This part of the model also allows specifying and documenting the coherence rules among different data, expressing them as calculations (for example, the coherence rule “a + b = c” can be written as “a + b - c = 0” and checked through the calculation “if((a + b – c) = 0, then …, else …)”).
It should be noted that the model represented below is similar in scope and content to the Expression metamodel in the Common Warehouse Metamodel (CWM) developed by the Object Management Group (OMG). This specification can be found at:
The Expression metamodel is described in Section 8.5 of Part 1 of the CWM specification. The class diagram shown below is an interpretation of the CWM Expression metamodel expressed in the base classes of the SDMX-IM.
Model - Inheritance View¶
Class Diagram¶
Figure 44: Inheritance and relationship class diagram of transformation classes
Explanation of the Diagram¶
Narrative¶
There are three type of ItemScheme relevant to this model.
A TransformationScheme which comprises one or more Transformations.
An OperatorScheme which comprises one or more Operators.
An ExpressionNodeScheme scheme which contains one or more ExpressionNodes..
The model presented here is a basic framework which can be used for expressions and transformations, but requires more work on elaborating its integration into the model and its actual use within the model. This elaboration will be in a future release of the standard.
The expression concept in the SDMX-IM takes a functional view of expression trees, resulting in the ability of relatively few expression node types to represent a broad range of expressions. Every function or traditional mathematical operator that appears in an expression hierarchy is represented by the +operator role on the association to Operator which in turn comprises input and output Parameter. For example, the arithmetic plus operation “a + b” can be thought of as the function “sum(a, b).” The “sum” is the Operator, and “a” and “b” are its Parameters. A parameter is a generic possible input and output of an operator (e.g. base and exponent are the parameters of the power operator), while an argument is the specific value that a parameter takes in a specific calculation (e.g. in the Einstein equation “E = MC2”. the arguments of the “power” operation are “C” (the base) and “2” (the exponent)).The actual semantics of a particular function or operation are left to specific tool implementations and are not captured by the SDMX-IM.
The hierarchical nature of the SDMX-IM representation of expressions is achieved by the recursive nature of the OperatorNode association. This association allows the sub-hierarchies within an expression to be treated as actual arguments of their parent nodes.
The model can be used equally to define data derivations and to define integrity checks (e.g. the Sum of A+B must equal C).
Although the model defines the data structures that are used to contain a syntax neutral expression, the model itself does not specify a syntax neutral expression grammar. Alternatively, the function can be described in a text form either as an unstructured explanation of the function, or as a more formal language like BNF 2.

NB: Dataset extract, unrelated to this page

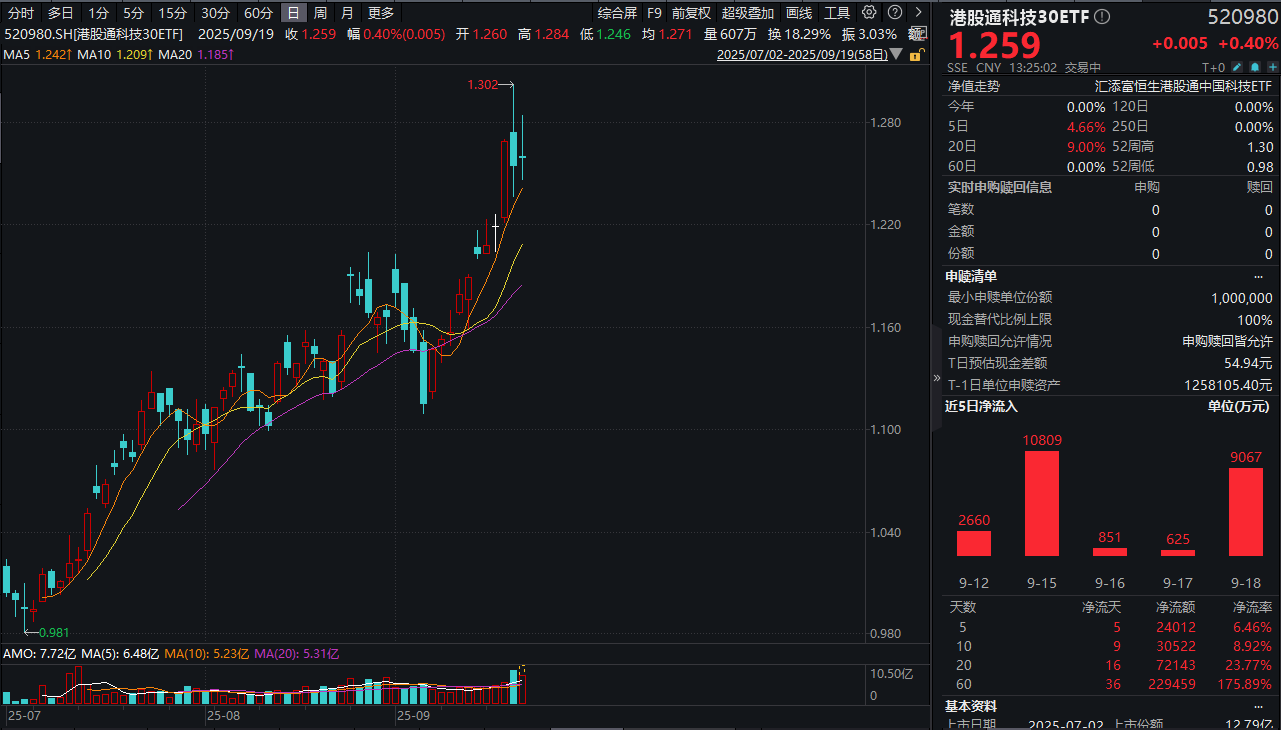Switch to 分时 intraday tab
Image resolution: width=1281 pixels, height=730 pixels.
coord(20,13)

The data structures work as follows:
The actual basic mathematical functions that need to be performed (e.g. sum, multiply, divide, assign (=), <, > etc.) are defined as Operators an OperatorScheme. For each Operator the input and output Parameters, are defined in the Parameter class.

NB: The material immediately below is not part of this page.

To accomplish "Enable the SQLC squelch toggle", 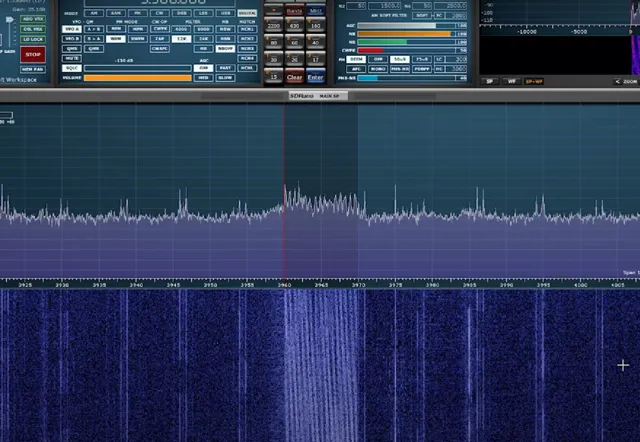I will point(70,68).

The calculations are defined as Transformations in a TransformationScheme. A Transformation is a specific calculation and is specified by means of an expression, which is obtained by applying one or more Operators in the desired order (for example, in the textual form, using parenthesis) and specifying the actual arguments for the Operators’ Parameters; the result of the whole expression is assigned (=) to the model item that is the result of the Transformation (that is “E” in the Einstein equation). A Transformation operates on existing IdentifiableArtefacts and its result is another IdentifiableArtefact. A calculated IdentifiableArtefact may be in its turn be an operand of other Transformations.
The expression of a Transformation (for example, for the Einstein equation calculus, “E = M*(C**2)”) may be decomposed in a hierarchy of ExpressionNodes (in the example, “M”, “C”, “2”, *, **). The ExpressionNode can be a ReferenceNode, a ConstantNode or an OperatorNode. The ReferenceNode references an identifiable model artefact (in the example, “M” and “C”). The ConstantNode is by definition a constant value (in the example “2”). The OperatorNode references an Operator in the OperatorScheme (in the example *, **). The Transformation has an association to its component ExpressionNodes.

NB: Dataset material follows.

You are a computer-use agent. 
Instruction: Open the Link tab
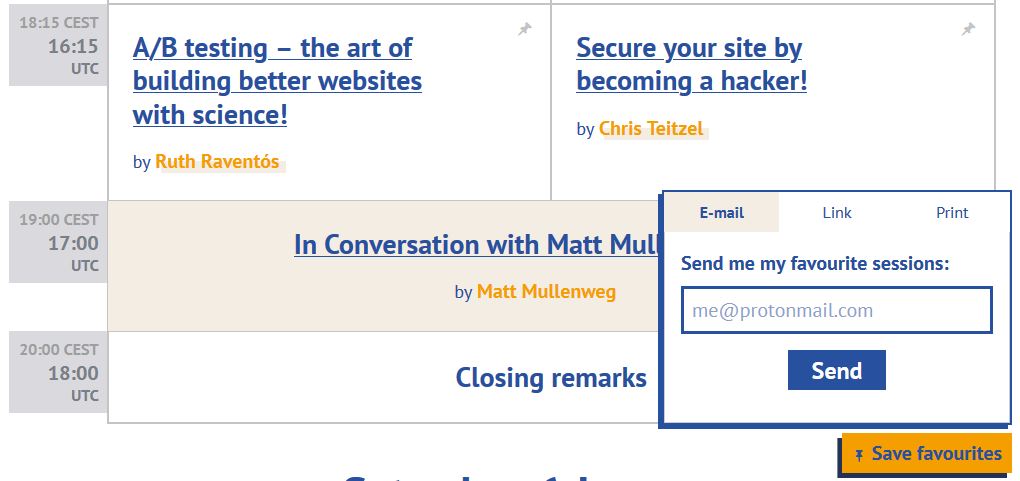[x=837, y=213]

The hierarchy of the ExpressionNodes conveys the order in which the operators are applied in the expression and is obtained by means of the /hierarchy association of the OperatorNode class, in which the child ExpressionNodes are the arguments of the parent OperatorNode. The child ExpressionNodes must correspond to the formal parameters of the Operator referenced by the parent OperatorNode in the correct sequence. The (child) ExpressionNode can be the result of another operation (that is another OperatorNode) or can be a Constant or can be a reference to an IdentifiableArtefact (ReferenceNode). All IdentifiableArtefacts in the SDMX-IM have a unique urn comprising the values of the individual objects that identify it. The structure of this urn is defined in the Registry Specification. An example would be the urn of a code which comprises the agency:code-list-id.code-id – an actual example is “urn:sdmx:org.sdmx.infomodel.codelist.Code=TFFS:CL_AREA(1.0).1A”.
Definitions¶
Class |
Feature |
Description |
Transformation |
Inherits from |
A scheme which defines or documents the transformations required in order to derive or validate data from other data. |
Scheme |
ItemScheme |
|
Transformation |
Inherits from Item |
An individual Transformation. |
+expressionComponent |
Association to an Expression Node. |
|
ExpressionNode |
Abstract class Sub Classes ReferenceNode ConstantNode OperatorNode |
A node in a possible hierarchy of nodes that together define or document an expression. |
/hierarchy |
Association to child Expression Nodes |
|
ReferenceNode |
Inherits from ExpressionNode |
A specific type of Expression Node that references a specific object. |
references |
Association to the Identifiable Artefact that is the referenced object. |
|
ConstantNode |
Inherits from ExpressionNode |
A specific type of Expression Node that contains a constant value. |
value |
The value of the Constant |
|
OperatorNode |
Inherits from ExpressionNode |
A specific type of Expression Node that references an Operator |
+operator |
Association to an Operator that defines the mathematical operator of the Operator Node. |
|
+arguments |
Association to mathematical arguments of an Operator Node. |
|
OperatorScheme |
Inherits from ItemScheme |
A scheme which defines mathematical operators. |
Operator |
Inherits from Item |
The mathematical operator in an Operator Scheme. |
+input |
Association to the input Parameters of the Operator |
|
+output |
Association to the output Parameter of the Operator. |
|
Parameter |
The input or output of an Operator. |
Appendix 1: A Short Guide To UML in the SDMX Information Model¶
Scope¶
The scope of this document is to give a brief overview of the diagram notation used in UML. The examples used in this document have been taken from the SDMX UML model.
Use Cases¶
In order to develop the data models it is necessary to understand the functions that require to be supported. These are defined in a use case model. The use case model comprises actors and use cases and these are defined below.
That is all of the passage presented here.